동아ST

We are focusing on the development of global new medicine.

PIPELINE

The Kynurenine pathway has been identified as crucial mechanisms in cancer immune escape. The conversion of Tryptophan into Kynurenine by IDO1/IDO2/TDO promotes the development of an immunosuppressive microenvironment and inhibits anti-tumor immune responses.
As Indoleamine 2, 3-dioxygenase 1 (IDO1) has emerged as a promising target for cancer immune therapy, IDO1 inhibitors has been developed by a number of companies. However, the failure of a phase III clinical trial with the IDO1 inhibitor, Epacadostat, posed the need for in-depth insights into the Kynurenine pathway.
Several potential therapeutic targets have been investigated to overcome the limitation of IDO1 inhibitors. Among them, Aryl hydrocarbon Receptor(AhR) and GCN2 could be attractive targets which are directly related with high level of Kyn and low level of Trp, respectively. We are anticipating that each of targets directly inhibits immunosuppressive effects within the tumor microenvironment(TME).

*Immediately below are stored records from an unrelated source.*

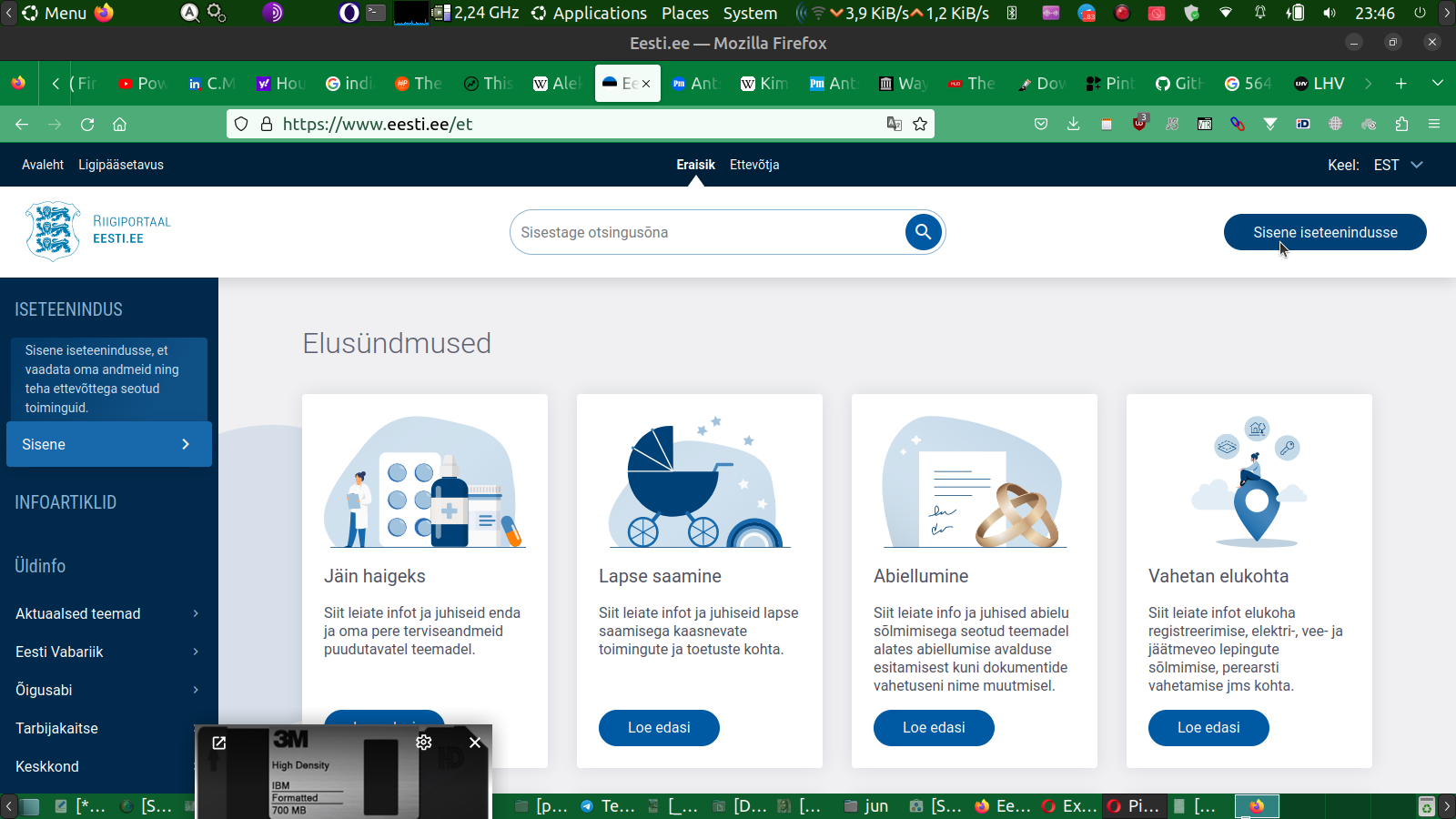Open the Firefox hamburger menu
Image resolution: width=1456 pixels, height=819 pixels.
click(x=1434, y=124)
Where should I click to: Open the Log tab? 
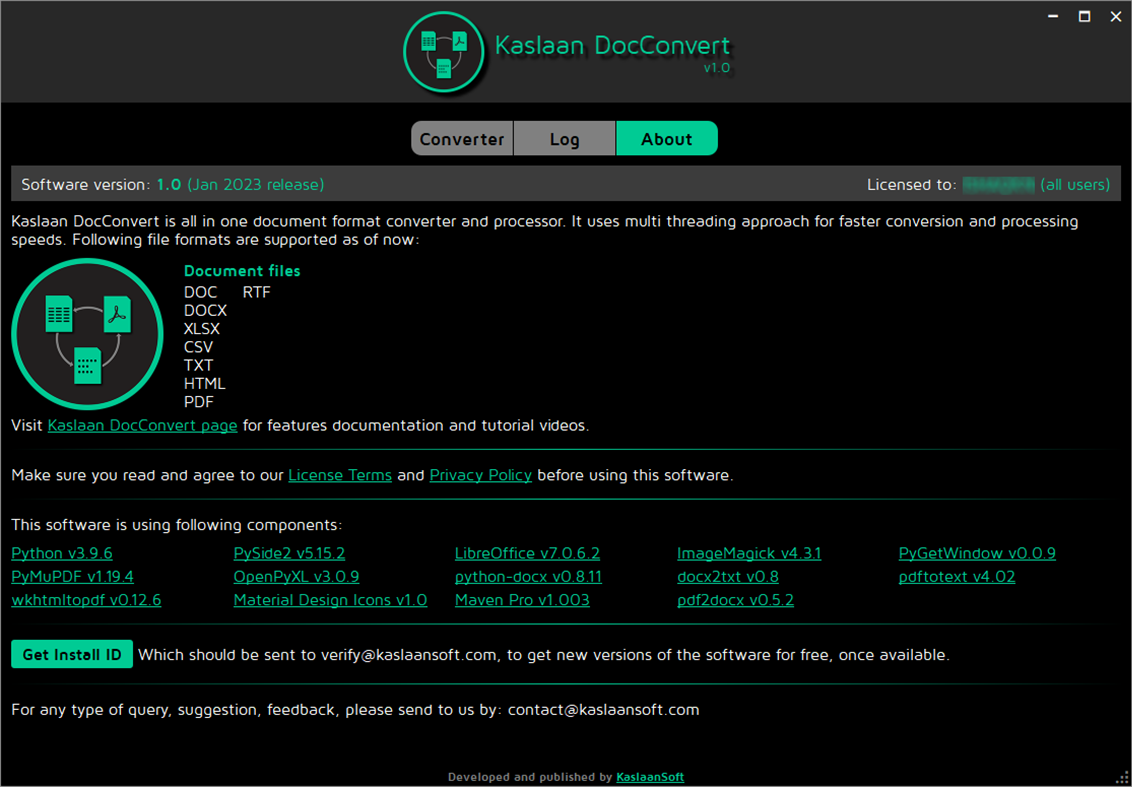564,138
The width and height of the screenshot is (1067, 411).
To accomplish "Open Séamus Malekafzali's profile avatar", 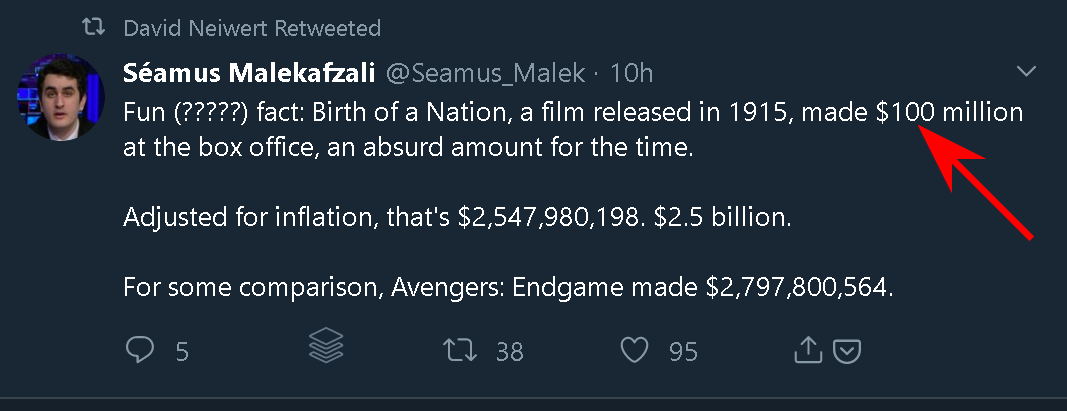I will pyautogui.click(x=60, y=100).
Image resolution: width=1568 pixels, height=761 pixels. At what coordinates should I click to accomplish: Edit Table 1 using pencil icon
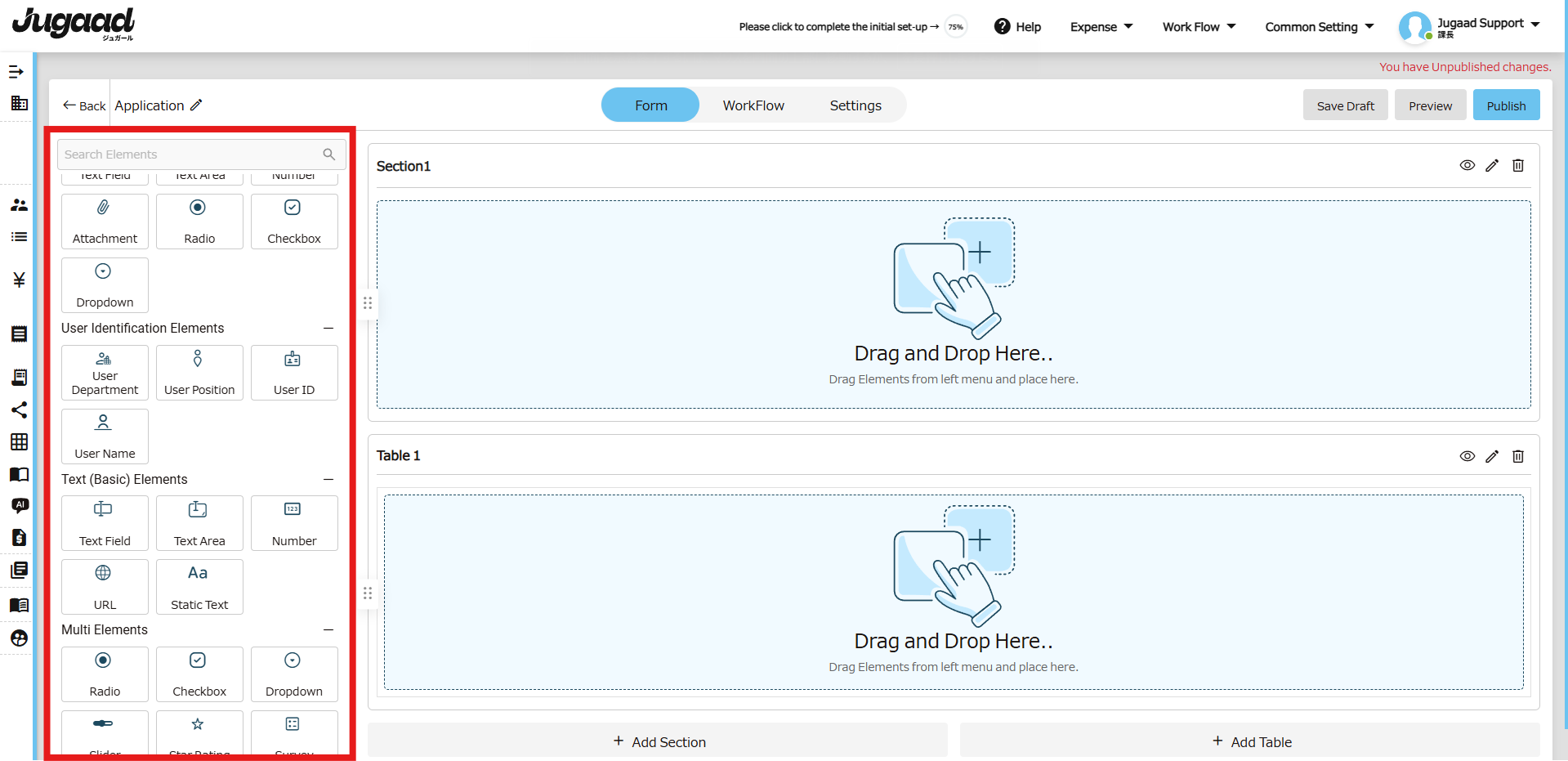[1491, 456]
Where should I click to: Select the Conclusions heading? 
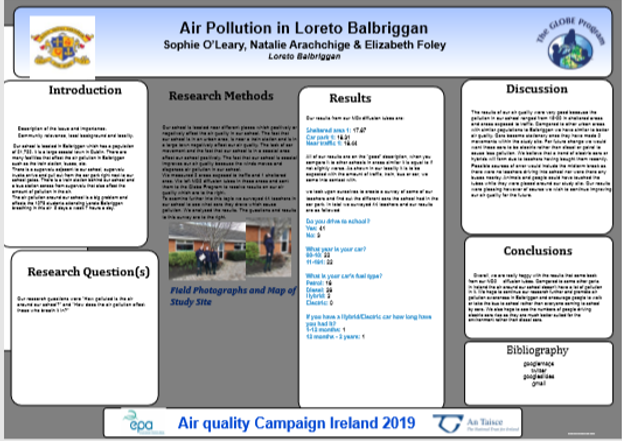click(x=536, y=251)
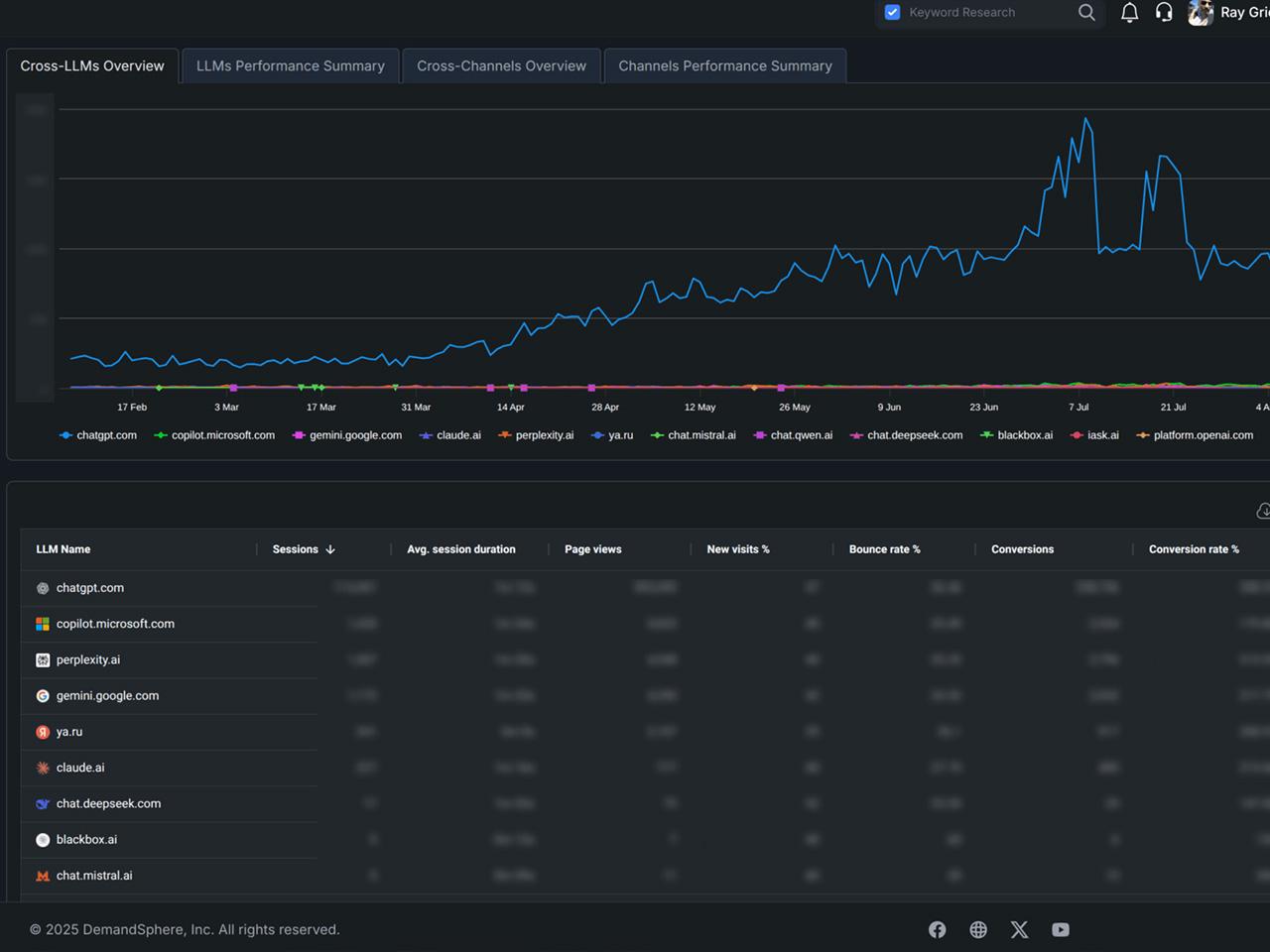Image resolution: width=1270 pixels, height=952 pixels.
Task: Click the search magnifier icon
Action: coord(1086,13)
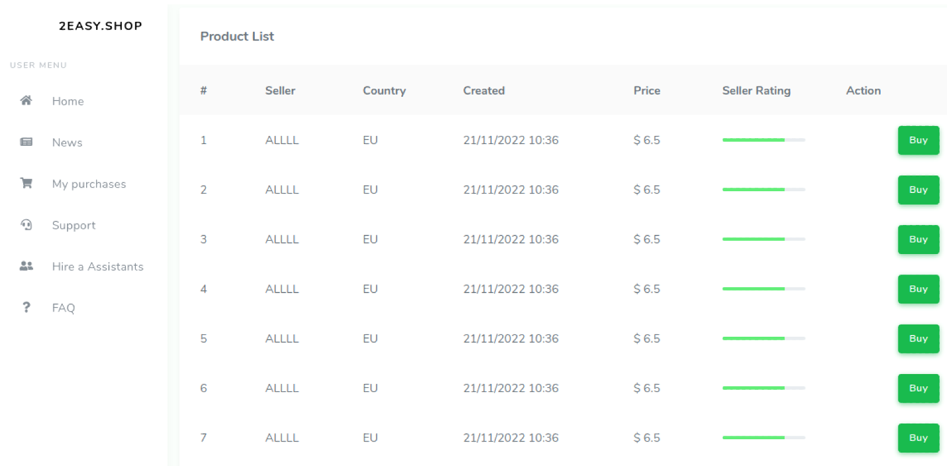Click the seller rating bar in row 5
Viewport: 947px width, 466px height.
[x=763, y=339]
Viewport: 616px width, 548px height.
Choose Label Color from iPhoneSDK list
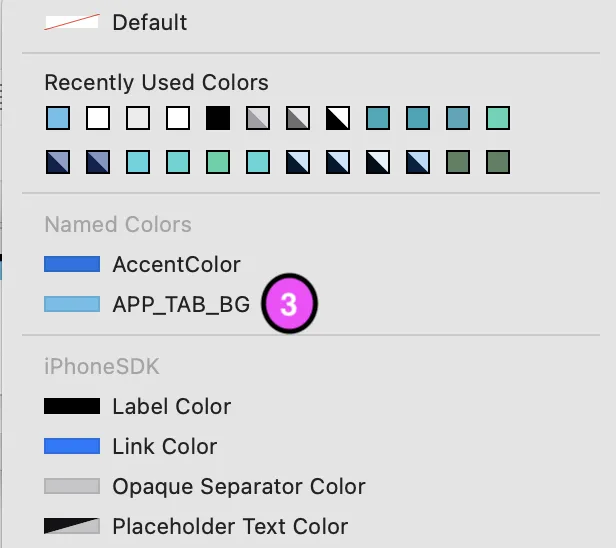tap(171, 407)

AhR is a ligand activated transcription factor that regulates the activity of multiple innate and adaptive immunity. Its activation by Trp metabolites, such as kynurenine, inhibits immune activation mechanisms in T lymphocytes, macrophages, and dendritic cells.
DA-4505 is a potent and selective small molecule AhR inhibitor selected based on the MoA study and antitumor activity in reclinical models. In particular, AhR is also known to up-regulate PD-1 on CD8+ T cells. Therefore we expect DA-4505 to overcome the immunosuppressive effects driving resistance to anti-PD-1/PD-L1 in certain subsets of cancer patients. The combination of DA-4505 and anti-PD-1 showed robust antitumor activity in some preclinical models, suggesting that DA-4505 has the potential in the treatment of solid tumors.